## Task instructions
Can you reproduce only the data running from the line that contains "coordinates (36, 196)." through the line that contains "What do you see at coordinates (433, 310)", swapping every "element" for "item" and leaving everything else unchanged?

## Given entries
....

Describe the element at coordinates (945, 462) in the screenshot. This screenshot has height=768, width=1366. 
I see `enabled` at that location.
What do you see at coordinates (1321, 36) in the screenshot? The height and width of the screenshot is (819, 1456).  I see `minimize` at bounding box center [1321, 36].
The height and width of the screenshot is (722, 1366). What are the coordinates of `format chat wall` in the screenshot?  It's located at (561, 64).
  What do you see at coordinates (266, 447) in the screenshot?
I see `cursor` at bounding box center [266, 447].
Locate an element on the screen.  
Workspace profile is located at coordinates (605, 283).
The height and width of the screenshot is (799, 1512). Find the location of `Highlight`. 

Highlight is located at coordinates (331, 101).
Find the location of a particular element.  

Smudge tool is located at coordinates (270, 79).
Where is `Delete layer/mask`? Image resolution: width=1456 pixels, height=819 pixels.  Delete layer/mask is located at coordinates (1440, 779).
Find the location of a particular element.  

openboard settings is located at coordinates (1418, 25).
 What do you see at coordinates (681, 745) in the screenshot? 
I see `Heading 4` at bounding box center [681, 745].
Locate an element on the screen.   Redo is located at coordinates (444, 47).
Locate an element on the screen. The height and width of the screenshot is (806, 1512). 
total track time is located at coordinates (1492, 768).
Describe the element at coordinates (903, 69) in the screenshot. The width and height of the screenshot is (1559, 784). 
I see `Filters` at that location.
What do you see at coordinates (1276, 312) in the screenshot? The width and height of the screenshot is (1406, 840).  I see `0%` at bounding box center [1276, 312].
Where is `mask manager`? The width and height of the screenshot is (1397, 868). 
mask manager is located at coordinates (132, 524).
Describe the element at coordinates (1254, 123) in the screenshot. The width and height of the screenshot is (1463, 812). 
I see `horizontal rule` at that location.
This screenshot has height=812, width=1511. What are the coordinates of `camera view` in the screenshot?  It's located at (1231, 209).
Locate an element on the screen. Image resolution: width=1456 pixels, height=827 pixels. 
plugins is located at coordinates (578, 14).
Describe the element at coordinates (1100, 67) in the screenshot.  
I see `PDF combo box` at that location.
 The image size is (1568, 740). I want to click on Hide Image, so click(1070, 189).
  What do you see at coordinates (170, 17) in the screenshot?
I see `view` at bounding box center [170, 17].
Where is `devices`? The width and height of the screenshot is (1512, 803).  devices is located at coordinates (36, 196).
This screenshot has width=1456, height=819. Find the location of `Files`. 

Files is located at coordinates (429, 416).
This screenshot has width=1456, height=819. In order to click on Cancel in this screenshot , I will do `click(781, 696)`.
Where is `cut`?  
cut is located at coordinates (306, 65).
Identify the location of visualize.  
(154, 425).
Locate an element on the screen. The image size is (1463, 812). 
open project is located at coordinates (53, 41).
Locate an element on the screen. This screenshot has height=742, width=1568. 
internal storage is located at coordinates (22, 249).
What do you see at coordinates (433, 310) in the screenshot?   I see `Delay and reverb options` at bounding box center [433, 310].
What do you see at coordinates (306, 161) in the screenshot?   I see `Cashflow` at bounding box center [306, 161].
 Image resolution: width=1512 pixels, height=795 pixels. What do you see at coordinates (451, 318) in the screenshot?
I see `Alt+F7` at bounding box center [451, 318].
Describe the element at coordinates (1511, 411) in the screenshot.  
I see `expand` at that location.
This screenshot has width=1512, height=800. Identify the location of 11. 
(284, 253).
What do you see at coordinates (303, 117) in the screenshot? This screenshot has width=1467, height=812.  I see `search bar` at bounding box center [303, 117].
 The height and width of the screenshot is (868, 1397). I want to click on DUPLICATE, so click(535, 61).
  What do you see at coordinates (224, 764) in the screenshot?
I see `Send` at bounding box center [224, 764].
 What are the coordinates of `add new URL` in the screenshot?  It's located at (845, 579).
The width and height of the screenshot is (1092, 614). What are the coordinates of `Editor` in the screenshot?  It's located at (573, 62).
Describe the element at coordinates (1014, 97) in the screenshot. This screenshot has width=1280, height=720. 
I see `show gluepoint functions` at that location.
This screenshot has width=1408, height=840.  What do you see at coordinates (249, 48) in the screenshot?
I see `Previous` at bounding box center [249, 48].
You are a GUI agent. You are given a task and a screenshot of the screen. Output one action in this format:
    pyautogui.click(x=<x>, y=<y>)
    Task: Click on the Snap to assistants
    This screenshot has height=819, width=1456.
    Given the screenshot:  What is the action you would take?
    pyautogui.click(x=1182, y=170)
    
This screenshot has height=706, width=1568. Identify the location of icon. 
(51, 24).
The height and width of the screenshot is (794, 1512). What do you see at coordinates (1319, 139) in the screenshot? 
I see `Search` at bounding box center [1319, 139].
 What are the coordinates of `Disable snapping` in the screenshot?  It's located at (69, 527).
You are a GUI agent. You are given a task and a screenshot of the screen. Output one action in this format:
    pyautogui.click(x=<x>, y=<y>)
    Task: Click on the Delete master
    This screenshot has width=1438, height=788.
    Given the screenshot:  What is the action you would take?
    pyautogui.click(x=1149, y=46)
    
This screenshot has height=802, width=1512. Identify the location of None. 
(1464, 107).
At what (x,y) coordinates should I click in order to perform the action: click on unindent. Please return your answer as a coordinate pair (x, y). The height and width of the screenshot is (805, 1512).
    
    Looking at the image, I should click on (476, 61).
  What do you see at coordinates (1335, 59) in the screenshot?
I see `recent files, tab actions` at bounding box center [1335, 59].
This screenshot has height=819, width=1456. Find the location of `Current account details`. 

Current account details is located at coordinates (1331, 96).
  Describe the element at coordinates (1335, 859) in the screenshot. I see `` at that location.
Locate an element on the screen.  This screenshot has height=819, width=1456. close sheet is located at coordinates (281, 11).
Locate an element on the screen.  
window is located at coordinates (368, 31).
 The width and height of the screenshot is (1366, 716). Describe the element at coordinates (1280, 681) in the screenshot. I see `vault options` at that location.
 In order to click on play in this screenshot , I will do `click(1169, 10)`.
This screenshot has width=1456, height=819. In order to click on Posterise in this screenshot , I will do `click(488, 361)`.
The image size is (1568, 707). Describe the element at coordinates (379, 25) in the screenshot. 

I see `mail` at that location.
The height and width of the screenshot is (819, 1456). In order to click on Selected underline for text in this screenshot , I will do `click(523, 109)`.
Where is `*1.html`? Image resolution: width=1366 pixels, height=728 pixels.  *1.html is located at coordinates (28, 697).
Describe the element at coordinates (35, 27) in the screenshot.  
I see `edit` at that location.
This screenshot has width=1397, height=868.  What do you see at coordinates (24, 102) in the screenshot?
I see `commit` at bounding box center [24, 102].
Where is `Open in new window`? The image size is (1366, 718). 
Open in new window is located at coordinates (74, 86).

....

## Solution for this exercise
Where is `devices`? The width and height of the screenshot is (1512, 803).  devices is located at coordinates (36, 196).
This screenshot has width=1456, height=819. Find the location of `Files`. 

Files is located at coordinates (429, 416).
This screenshot has width=1456, height=819. In order to click on Cancel in this screenshot , I will do `click(781, 696)`.
Where is `cut`?  
cut is located at coordinates (306, 65).
Identify the location of visualize.  
(154, 425).
Locate an item on the screen. The image size is (1463, 812). 
open project is located at coordinates (53, 41).
Locate an item on the screen. This screenshot has height=742, width=1568. 
internal storage is located at coordinates (22, 249).
What do you see at coordinates (433, 310) in the screenshot?   I see `Delay and reverb options` at bounding box center [433, 310].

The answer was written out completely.